Family health

No, you shouldn't be letting grandparents watch your kids right now

As tempting—or even necessary—as it may seem, relying on grandparents for childcare during the coronavirus outbreak is not a good idea.

No, you shouldn't be letting grandparents watch your kids right now

Photo: iStockphoto

Schools and daycares in many provinces are closing due to the coronavirus outbreak. Whether you're still required to report to work or are starting to work from home in an effort to practice self-isolation and social distancing and having a hard time getting anything done with kids running around—those with grandparents who live nearby may want to call them in for childcare duty.

We hate to say it, but it's probably not the best idea right now.

That's because it's become increasingly clear that the novel coronavirus, also known as COVID-19, is more dangerous for older people as well as those who are immunocompromised or have chronic health conditions. So while grandparents may seem like a good childcare solution in these stressful times, it isn't the safest bet.

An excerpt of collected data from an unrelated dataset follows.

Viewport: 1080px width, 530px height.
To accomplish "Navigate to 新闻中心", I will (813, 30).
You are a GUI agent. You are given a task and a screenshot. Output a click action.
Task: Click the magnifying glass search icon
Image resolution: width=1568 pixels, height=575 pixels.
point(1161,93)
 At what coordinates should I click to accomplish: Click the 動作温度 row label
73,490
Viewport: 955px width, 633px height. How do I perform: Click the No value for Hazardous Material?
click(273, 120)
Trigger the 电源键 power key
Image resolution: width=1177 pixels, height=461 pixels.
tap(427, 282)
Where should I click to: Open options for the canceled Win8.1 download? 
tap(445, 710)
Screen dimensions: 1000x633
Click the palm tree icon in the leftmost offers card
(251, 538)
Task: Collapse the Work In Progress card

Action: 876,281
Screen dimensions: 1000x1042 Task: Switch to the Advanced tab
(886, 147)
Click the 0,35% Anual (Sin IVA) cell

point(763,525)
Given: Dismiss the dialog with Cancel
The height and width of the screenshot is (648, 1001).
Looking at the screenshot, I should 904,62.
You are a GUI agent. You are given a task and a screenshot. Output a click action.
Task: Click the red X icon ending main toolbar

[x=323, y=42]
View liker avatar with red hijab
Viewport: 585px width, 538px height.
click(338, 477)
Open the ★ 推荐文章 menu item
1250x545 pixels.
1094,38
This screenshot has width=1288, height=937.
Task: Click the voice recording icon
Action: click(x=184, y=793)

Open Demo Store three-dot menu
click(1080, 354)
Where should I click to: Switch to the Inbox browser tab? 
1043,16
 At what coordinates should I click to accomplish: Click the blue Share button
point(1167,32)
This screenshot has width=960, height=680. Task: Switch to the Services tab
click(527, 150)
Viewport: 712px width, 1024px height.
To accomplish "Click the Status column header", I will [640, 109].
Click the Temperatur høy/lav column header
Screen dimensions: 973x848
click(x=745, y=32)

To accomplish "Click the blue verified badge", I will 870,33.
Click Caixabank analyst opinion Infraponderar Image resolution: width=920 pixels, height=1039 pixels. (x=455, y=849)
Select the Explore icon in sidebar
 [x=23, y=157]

And while you definitely should keep your kid away from grandparents if they are showing symptoms of illness, the same applies if they seem healthy. For one, even though the main way the virus spreads is while the person shows symptoms, there is some evidence that the person can be contagious during the incubation period—the time between when they catch the virus, and when they start to feel sick, according to the Centers for Disease Control. We also know that kids in particular have been relatively protected from COVID-19. So while they may not show obvious symptoms, kids may still be able to spread the virus to their grandparents.

Srinivas Murthy, a clinical associate professor in the University of British Columbia’s Department of Pediatrics and an infectious disease specialist, told Today's Parent that kids "have milder disease" when it comes to COVID-19. Because of this, the number of cases in that age group may be underreported as their cases are likely so mild that parents forego getting their kids tested thinking they just have a run-of-the-mill cold. Not to mention, kids aren't always the best at washing their hands, so the likelihood of transmission is potentially high.

Officials have recently been setting extra precautions to protect the elderly population from contracting the coronavirus. On March 14, Quebec premier François Legault urged those over 70 to stay at home until further notice. As well, a grocery store in Iceland has designated early opening hours solely for older customers starting on March 17, so that they can get the supplies they need without exposing themselves to crowds.

So while it's tough to keep grandparents at a distance, even when they may be eager to help out at their own risk, it's definitely for the best.